Therefore, gaining alignment and understanding between IT, supply chain and finance leaders is a critical step in securing approval for a SAP Extended Warehouse Management (EWM) business case — including a potential move from SAP WM to SAP EWM.

They say knowledge is key and in this case, finance teams and key stakeholders need to be aware of all financial costs, risks and benefits so that there are no surprises and budgeting can be managed. Some of the key challenges we regularly encountered are created by a disconnect between the finance team’s understanding of what is good and feasible for the business – i.e. where the benefits lie.

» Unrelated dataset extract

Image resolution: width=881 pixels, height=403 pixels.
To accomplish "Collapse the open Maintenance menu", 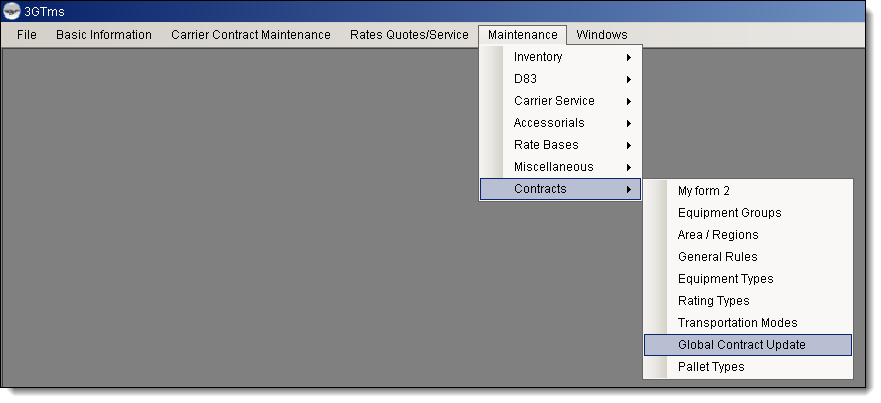I will tap(522, 35).
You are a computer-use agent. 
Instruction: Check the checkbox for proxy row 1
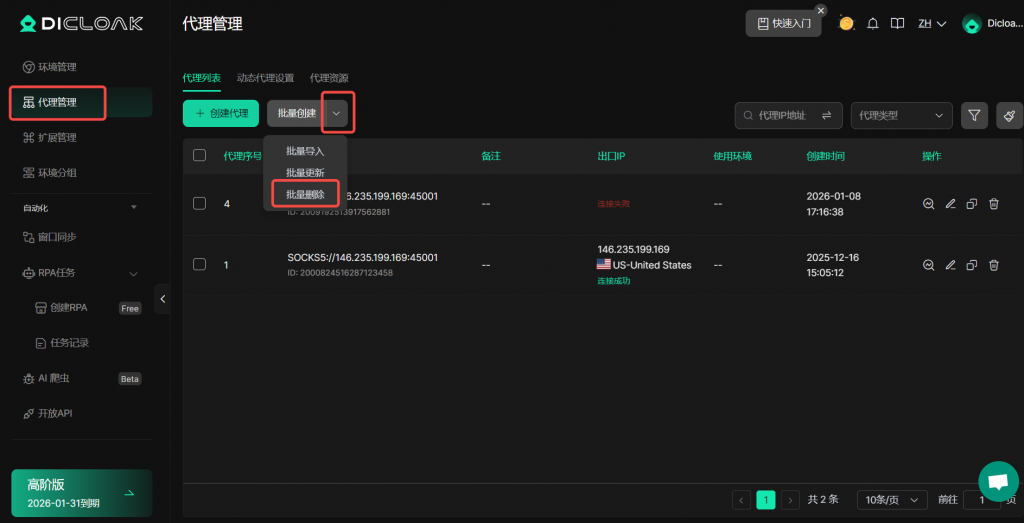[x=199, y=265]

Key costs are often missed when presenting a EWM business case due to incomplete assessments and validation. This results in unexpected charges during implementation and loss of confidence in supply chain leaders. We try and avoid this by running through the EWM evaluation and by bringing in key stakeholders early on.

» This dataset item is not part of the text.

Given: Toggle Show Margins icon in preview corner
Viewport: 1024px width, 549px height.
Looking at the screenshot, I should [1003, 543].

When supporting an organisation through the transition of SAP Warehouse Management (WM) to SAP Extended Warehouse Management (EWM) our key goal is to align any evaluation sessions to the business strategic objectives, IT objectives and operational objectives.  The results from our EWM evaluation sessions enable IT directors to articulate the EWM business case with acute clarity, leading to a reduction in misunderstandings and retaining of trust for future proposals.

We also bring in users at an early stage from a key functionality and user ability point of view, and consider not only the TCO but also the incremental value to the business. This helps the stakeholders understand how each platform being evaluated contributes to each of those categories.

This process has evolved alongside over nearly a decade of SAP WM & EWM implementations, and the outputs have created valuable input into many business cases for WM and EWM.

According to a 2017 Gartner report, ‘the goal from any financial model is to demonstrate net benefits’ from one or more of the following:

■ Cost reduction (the most common in a WMS business case, incorporating increased productivity)
■ Cost avoidance (including risk mitigation)
■ Increased sales
■ Increased margin

With the any new potential EWM implementation, taking the long-term view of cost optimisation will be a hugely beneficial exercise, mitigating risk by factoring in additional resource requirements during the initial months’ deployment time to minimise any impacts on service. The SAP EWM system integrates complex supply chain logistics with your warehouse and distribution processes. 

To deliver the ultimate strategic alignment to your business, achieve better visibility and control, ensure a successful implementation and maximise your ROI, contact us to learn more about the information and resources we have to support the distinct phases of developing a SAP Extended Warehouse Management business case – from planning and installation, through to operation.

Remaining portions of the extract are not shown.